* PROBLEM TO SOLVE: From the line that contains "June 2026 (12, 1342)" to the last line of the entries, set down each line exactly as written, both ends included, with nothing else.

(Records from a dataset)
BEGIN

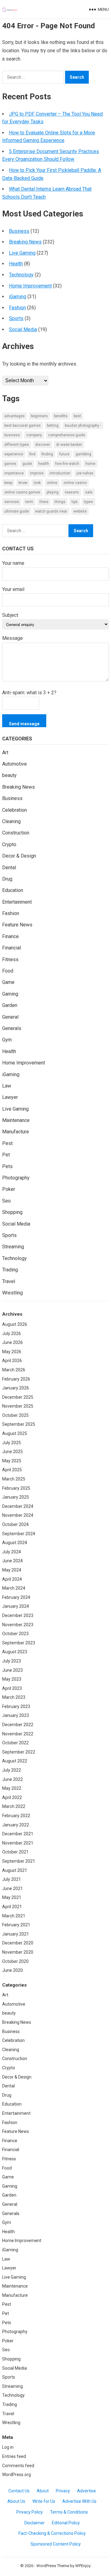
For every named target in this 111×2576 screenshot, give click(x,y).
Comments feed (18, 2465)
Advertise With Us (79, 2501)
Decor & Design (19, 856)
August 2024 (14, 1542)
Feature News (17, 925)
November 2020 (17, 1952)
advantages (14, 416)
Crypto (9, 844)
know (22, 483)
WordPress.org (16, 2474)
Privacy (63, 2490)
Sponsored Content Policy (56, 2544)
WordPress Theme (52, 2565)
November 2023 (17, 1624)
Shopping (12, 1212)
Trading (10, 1270)
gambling (83, 454)
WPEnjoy (83, 2565)
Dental (9, 867)
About (43, 2490)
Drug (7, 879)
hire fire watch (67, 464)
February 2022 (16, 1815)
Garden (9, 1005)
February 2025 (16, 1488)
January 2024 (15, 1606)
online (52, 483)
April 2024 (12, 1579)
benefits (61, 416)
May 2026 (11, 1351)
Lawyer (10, 1097)
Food (7, 971)
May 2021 (11, 1897)
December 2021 (17, 1833)
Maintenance (16, 1120)
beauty (9, 775)
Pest (7, 1143)
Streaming (13, 1247)
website (80, 511)
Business (19, 231)
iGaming (17, 296)
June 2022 (12, 1779)
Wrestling (12, 1293)
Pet (6, 1155)
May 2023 (11, 1679)
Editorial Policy (66, 2522)
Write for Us (43, 2501)
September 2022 (18, 1752)
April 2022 (12, 1797)
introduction (60, 473)
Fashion (17, 308)
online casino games (22, 492)
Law (6, 1086)
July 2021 (11, 1879)
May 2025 (11, 1460)
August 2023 (14, 1651)
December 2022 (17, 1724)
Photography (16, 1178)
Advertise (86, 2490)
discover (42, 444)
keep (8, 483)
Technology (21, 275)
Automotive (14, 764)
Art (5, 752)
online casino (75, 483)
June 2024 (12, 1560)
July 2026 (11, 1333)
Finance (10, 936)
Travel (8, 1281)
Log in (8, 2447)
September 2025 (18, 1424)
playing (53, 492)
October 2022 (15, 1742)
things (60, 502)
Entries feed (14, 2456)
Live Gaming (22, 253)
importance (14, 473)
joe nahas (84, 473)
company (34, 435)
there (43, 502)
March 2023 (13, 1697)
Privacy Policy (29, 2512)
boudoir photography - (83, 425)
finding (47, 454)
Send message (24, 723)
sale (88, 492)
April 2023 (12, 1688)
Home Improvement (30, 286)
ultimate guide (16, 511)
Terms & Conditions (69, 2512)
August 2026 (14, 1324)
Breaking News (25, 242)
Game (8, 982)
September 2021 (18, 1861)
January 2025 (15, 1497)
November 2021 (17, 1843)
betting (53, 425)
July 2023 (11, 1661)
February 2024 (16, 1597)
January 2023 (15, 1715)
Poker (8, 1189)
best (77, 416)
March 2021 (13, 1915)
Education (12, 890)
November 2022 (17, 1733)
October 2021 (15, 1851)
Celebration (14, 810)
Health (16, 264)
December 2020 (17, 1942)
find (32, 454)
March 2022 (13, 1806)
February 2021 (16, 1924)
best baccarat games (22, 425)
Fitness (10, 959)
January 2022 (15, 1824)
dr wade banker (69, 444)
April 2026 (12, 1360)
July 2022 (11, 1770)
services (11, 502)
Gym (7, 1040)
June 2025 (12, 1451)
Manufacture (15, 1132)
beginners (39, 416)
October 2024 (15, 1524)
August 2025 (14, 1433)
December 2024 (17, 1506)
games (10, 464)
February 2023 (16, 1706)
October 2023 (15, 1633)
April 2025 (12, 1469)
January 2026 (15, 1387)
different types (16, 444)
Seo (6, 1201)
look (37, 483)
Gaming (10, 994)
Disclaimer (34, 2522)
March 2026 (13, 1369)
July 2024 (11, 1551)
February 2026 (16, 1379)
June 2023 (12, 1670)
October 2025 (15, 1415)
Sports (16, 318)
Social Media (23, 329)
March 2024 (13, 1588)
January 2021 (15, 1934)
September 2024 (18, 1533)
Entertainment (17, 902)
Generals (11, 1028)
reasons (72, 492)
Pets (7, 1166)
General (10, 1017)
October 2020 (15, 1961)
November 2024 (17, 1515)
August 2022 (14, 1760)
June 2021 (12, 1888)
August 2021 (14, 1870)
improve (36, 473)
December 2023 (17, 1615)
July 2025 (11, 1442)
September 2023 (18, 1642)
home (90, 464)
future (64, 454)
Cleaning (11, 821)
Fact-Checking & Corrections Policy (52, 2533)
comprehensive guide (66, 435)
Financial (11, 948)
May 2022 (11, 1788)
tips (75, 502)
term (29, 502)
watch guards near (51, 511)
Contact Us (19, 2490)
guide (27, 464)
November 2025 (17, 1406)
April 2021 (12, 1906)
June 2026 (12, 1342)
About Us (16, 2501)
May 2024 (11, 1569)
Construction (15, 833)
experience (13, 454)
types (88, 502)
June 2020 (12, 1970)
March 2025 (13, 1478)
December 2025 (17, 1397)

END

* REPLY:
June 2026 (12, 1342)
About Us (16, 2501)
May 2024 (11, 1569)
Construction (15, 833)
experience (13, 454)
types (88, 502)
June 2020 (12, 1970)
March 2025 (13, 1478)
December 2025 (17, 1397)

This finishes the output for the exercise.